Please return only the lines from the one holding "Message (215, 589)" through the one holding "919.563.0000 (164, 307)", exactly as they appear in the records below, both ends included.

Entries taken from a collection
========================

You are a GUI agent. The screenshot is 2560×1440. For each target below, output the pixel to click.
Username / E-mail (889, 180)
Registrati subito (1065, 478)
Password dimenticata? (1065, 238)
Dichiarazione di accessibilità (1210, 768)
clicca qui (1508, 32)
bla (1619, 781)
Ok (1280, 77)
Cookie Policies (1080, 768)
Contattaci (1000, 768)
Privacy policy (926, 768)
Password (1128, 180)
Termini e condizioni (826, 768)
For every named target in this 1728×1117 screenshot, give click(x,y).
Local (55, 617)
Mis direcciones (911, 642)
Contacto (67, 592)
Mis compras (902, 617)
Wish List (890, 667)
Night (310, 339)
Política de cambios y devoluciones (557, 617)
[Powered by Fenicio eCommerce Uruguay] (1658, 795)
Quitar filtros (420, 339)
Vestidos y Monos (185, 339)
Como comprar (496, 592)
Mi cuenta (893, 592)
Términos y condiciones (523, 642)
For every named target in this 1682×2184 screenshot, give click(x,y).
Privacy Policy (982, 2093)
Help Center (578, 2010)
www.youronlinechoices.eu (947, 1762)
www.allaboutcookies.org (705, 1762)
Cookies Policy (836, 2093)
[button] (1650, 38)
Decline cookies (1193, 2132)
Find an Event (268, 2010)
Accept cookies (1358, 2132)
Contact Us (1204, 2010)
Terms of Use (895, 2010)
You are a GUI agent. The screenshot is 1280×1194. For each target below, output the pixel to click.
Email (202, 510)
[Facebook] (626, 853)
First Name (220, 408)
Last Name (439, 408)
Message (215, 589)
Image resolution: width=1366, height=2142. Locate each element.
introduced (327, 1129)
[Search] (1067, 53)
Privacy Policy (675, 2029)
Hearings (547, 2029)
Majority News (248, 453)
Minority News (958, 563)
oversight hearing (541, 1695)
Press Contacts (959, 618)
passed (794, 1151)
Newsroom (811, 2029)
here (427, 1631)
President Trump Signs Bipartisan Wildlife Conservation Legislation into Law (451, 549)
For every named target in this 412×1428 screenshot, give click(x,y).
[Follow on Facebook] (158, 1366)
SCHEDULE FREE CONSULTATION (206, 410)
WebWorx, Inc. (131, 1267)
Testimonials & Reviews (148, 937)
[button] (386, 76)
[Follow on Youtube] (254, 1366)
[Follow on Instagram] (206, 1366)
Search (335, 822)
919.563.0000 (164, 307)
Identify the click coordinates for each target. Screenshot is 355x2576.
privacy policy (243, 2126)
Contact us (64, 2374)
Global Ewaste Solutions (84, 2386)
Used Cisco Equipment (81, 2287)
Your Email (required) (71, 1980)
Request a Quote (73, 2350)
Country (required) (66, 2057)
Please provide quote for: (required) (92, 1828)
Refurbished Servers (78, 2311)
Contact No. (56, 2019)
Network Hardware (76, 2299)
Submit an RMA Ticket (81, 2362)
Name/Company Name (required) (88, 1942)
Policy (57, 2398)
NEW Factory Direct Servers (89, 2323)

========================

Result of the exercise:
Message (215, 589)
Image resolution: width=1366, height=2142. Locate each element.
introduced (327, 1129)
[Search] (1067, 53)
Privacy Policy (675, 2029)
Hearings (547, 2029)
Majority News (248, 453)
Minority News (958, 563)
oversight hearing (541, 1695)
Press Contacts (959, 618)
passed (794, 1151)
Newsroom (811, 2029)
here (427, 1631)
President Trump Signs Bipartisan Wildlife Conservation Legislation into Law (451, 549)
For every named target in this 412×1428 screenshot, give click(x,y).
[Follow on Facebook] (158, 1366)
SCHEDULE FREE CONSULTATION (206, 410)
WebWorx, Inc. (131, 1267)
Testimonials & Reviews (148, 937)
[button] (386, 76)
[Follow on Youtube] (254, 1366)
[Follow on Instagram] (206, 1366)
Search (335, 822)
919.563.0000 (164, 307)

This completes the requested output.